I love watching you become a human being. You’re funny and curious and generous and kind. You want to feed all the neighborhood cats and save every bug and share things with strangers. You love to read and hide from monsters and pretend to be a snake and retell everyone that one story about how I tried to save you from running into the street and getting hit by a car by pushing you down onto the ground, where you hit your head. (That makes me look really good. Thanks for that.) You ask for snuggles in the middle of the night by calling “Love?” out into the darkness and you’re really good at sniffing out all the chocolate in the house. You are generally a delight.
However, there are times these days, as you become a human being, that I’m pretty sure I’ve never been so angry. And, as all these big emotions are new to you too, I’m sure you haven’t either. Why is it that you and I are both so in love and so easily enraged?
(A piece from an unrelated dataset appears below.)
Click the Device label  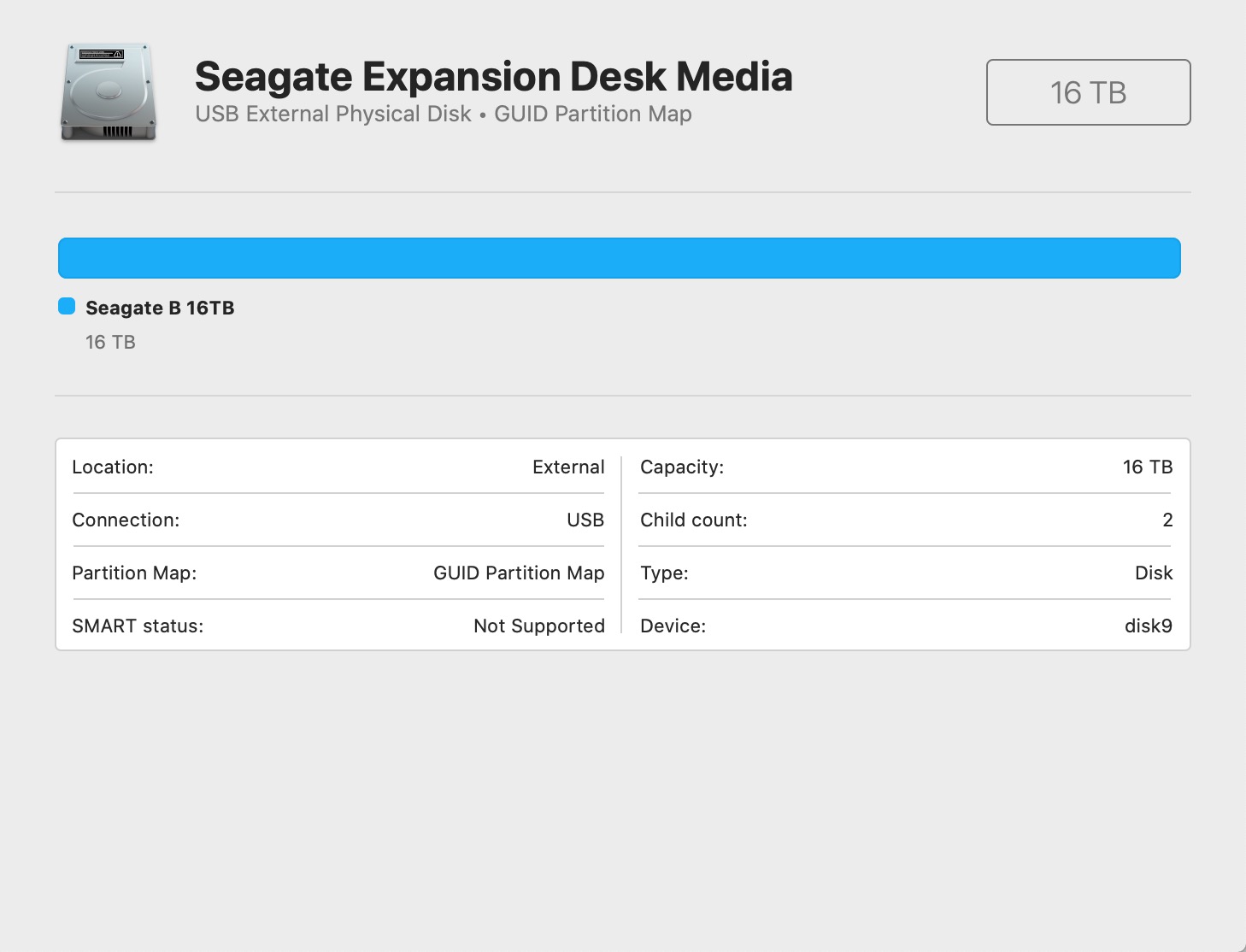click(673, 626)
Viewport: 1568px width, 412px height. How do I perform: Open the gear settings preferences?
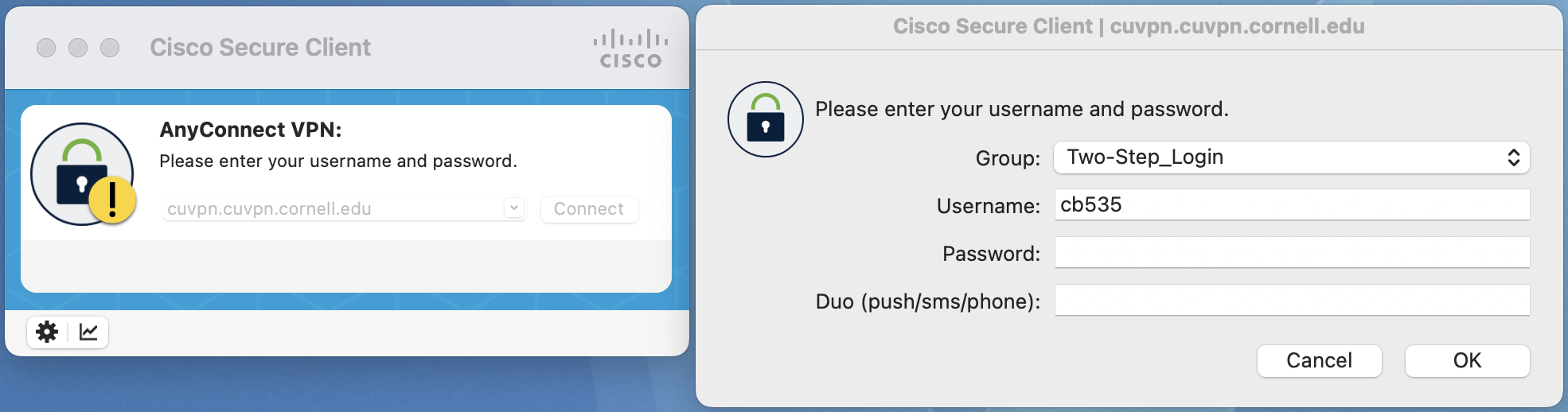(x=48, y=332)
My guess is that we used to share one body, you and me. It was mine first, but it did everything for you, so while I want you to listen to me, you want me to serve you. And even though we used to share one body, we’re two people now, so we both also need our own space. Sometimes, it feels like our time together is constant struggle between control and autonomy.
Do what I say, but also let me do this myself.
I don’t think we’ll ever find a perfect balance. We’ll always be two people who used to be one body. But I hope that on the days when you’ve screamed your face off for an entire commute and I’ve thrown our jackets on the ground and used my mean voice to say, “IT IS POSSIBLE TO BE SAD WITHOUT SCREAMING. STOP IT FOR THE LOVE OF GOD,” you always look up to me after as you’re crossing the street and say, “Hug! ‘Tect me.”